In an episode from the most recent season of Chuck, a newly engaged woman was on the phone with her maid of honor, who had just had an epiphany regarding the bride’s ambivalence over minor wedding details like flowers and tulle. The maid of honor said something like, “I just realized that you don’t plan a wedding around the flowers or the centerpieces. What do you plan a wedding around?” The bride and I waited in anticipatory silence for her to answer her rhetorical question. I, at least, was waiting for “The couple’s values and interests!” or “The families coming together to celebrate as one!” or at least “Alcohol!”
But, instead, she crowed in the most matter-of-fact, how did you not already know this tone: “THE DRESS!”
I saw this before Nick and I were officially engaged, when we were stuck in pre-engagement limbo and we were (shh!) already starting to talk about what we wanted our wedding to be like. I thought about being the kind of person who plans a large, expensive party around an article of clothing, and I facepalmed so hard it left a mark on my forehead.
But I also started to think about wedding dresses. I started to scour the internet for dresses with sleeves (my upper arms and I don’t get along) and found this amazing dress from Whirlingturban:
It’s cheap for a wedding dress ($625), but not cheap for my usual fancy dress budget ($20) or my salary (hahaha). Plus, I’m really not sure I could pull off the poofy. I started to doubt myself. I started to think about trying to sew a similar dress myself, only my sewing experience is pretty much limited to hemming all of my jeans with a whip stitch (and yes, I do know that that is the wrong stitch to use for that purpose).

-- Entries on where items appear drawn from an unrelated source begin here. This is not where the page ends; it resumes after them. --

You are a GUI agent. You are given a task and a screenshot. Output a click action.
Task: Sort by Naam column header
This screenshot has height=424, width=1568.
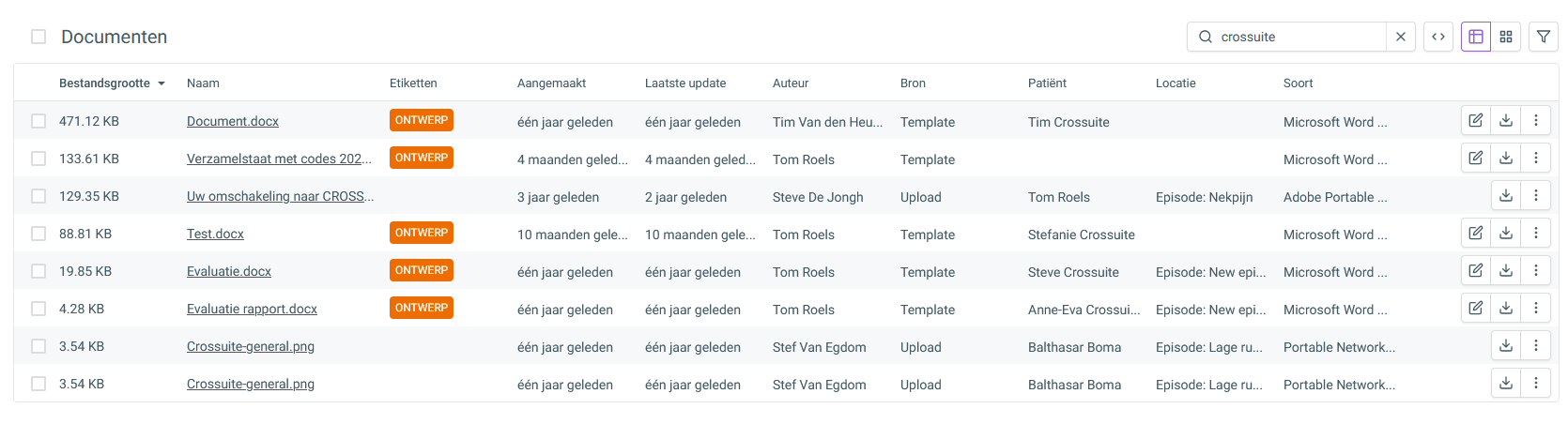tap(203, 83)
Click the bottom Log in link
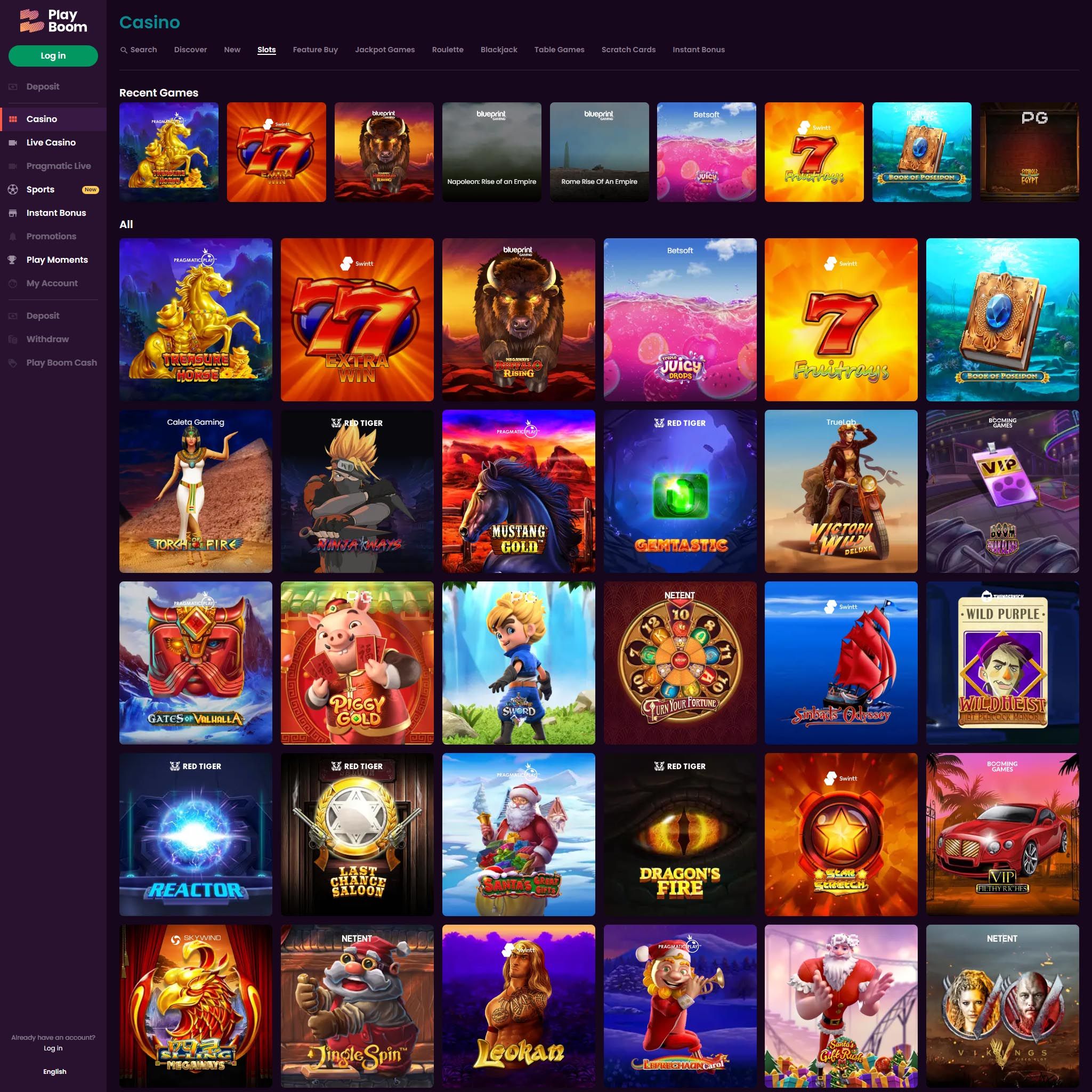Viewport: 1092px width, 1092px height. click(53, 1048)
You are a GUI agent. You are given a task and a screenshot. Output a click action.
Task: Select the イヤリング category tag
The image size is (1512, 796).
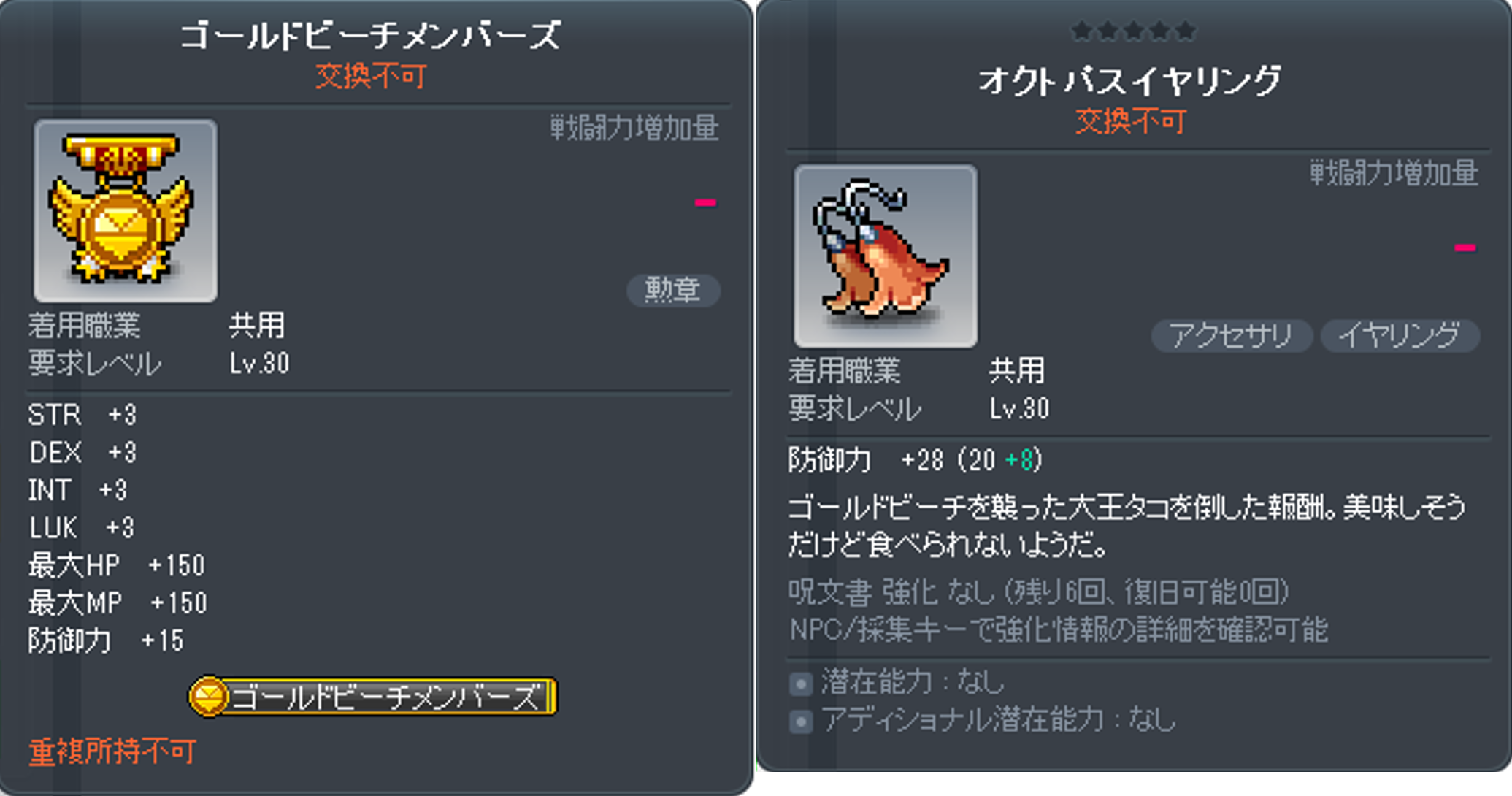click(x=1400, y=335)
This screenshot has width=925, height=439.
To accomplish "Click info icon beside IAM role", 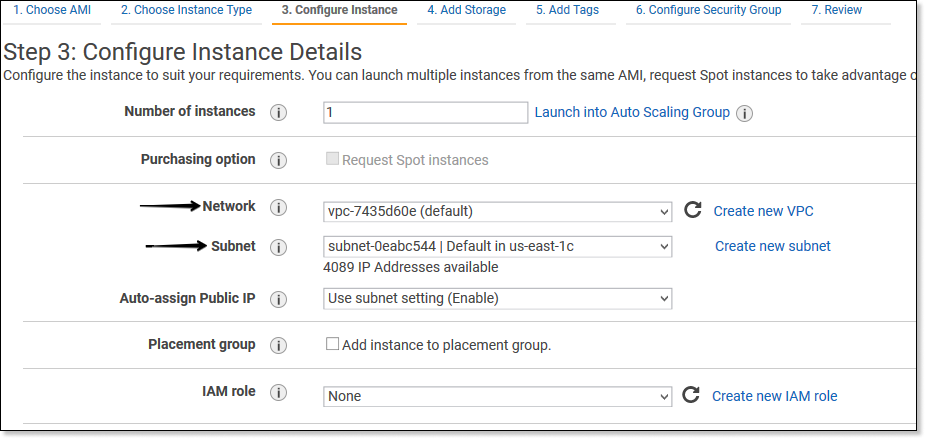I will click(279, 393).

And then I made it worse: I started to watch Say Yes to the Dress (goodbye, last scrap of indie cred). I found myself no longer shocked by people stating their budget as $3,000 and then telling the cameras that they just lost their jobs, which is why they couldn’t afford a goddamn respectable dress. Some of those mothers looked like they just dragged themselves out of the coal mines, showered off, and committed to spending their entire life savings to put their daughters in a Pnina Tornai. On some level, I knew how bizarre the whole concept was, but I also found myself making the sour-lemon face along with the salespeople anytime someone’s budget fell under $5,000, and I started believing that $1k was cheap for a single garment.
I don’t know if what happened next counts as a snap back to reality or a leap off of a tall cliff. I had been thinking about knitting the flowers for the wedding (which people could then take home as favors), but after deciding that learning to sew by making my own wedding dress was sheer insanity, I hadn’t considered knitting myself a dress. Until I saw this (or something like this) on SYTTD:
I fell madly in love and started to feverishly scour the internet for lace, v-neck dresses under $300. You may be shocked to learn that I found remarkably little.
Something happened next. I’m not sure what it was that planted the idea “Hey, I can make that!” in my delusional little mind, but I woke up the next morning resolved to find myself a pattern and make a wearable heirloom.
To return to the anecdote from the beginning of the post, you don’t build a wedding around a dress. Well, at least I don’t; you do whatever makes you happy, you crazy kids. But you do build a wedding around your personality, and making a really bad decision on the slim chance that it turns out incredibly well is something I do. After all, I’m marrying a guy I met at a frat party freshman year of college.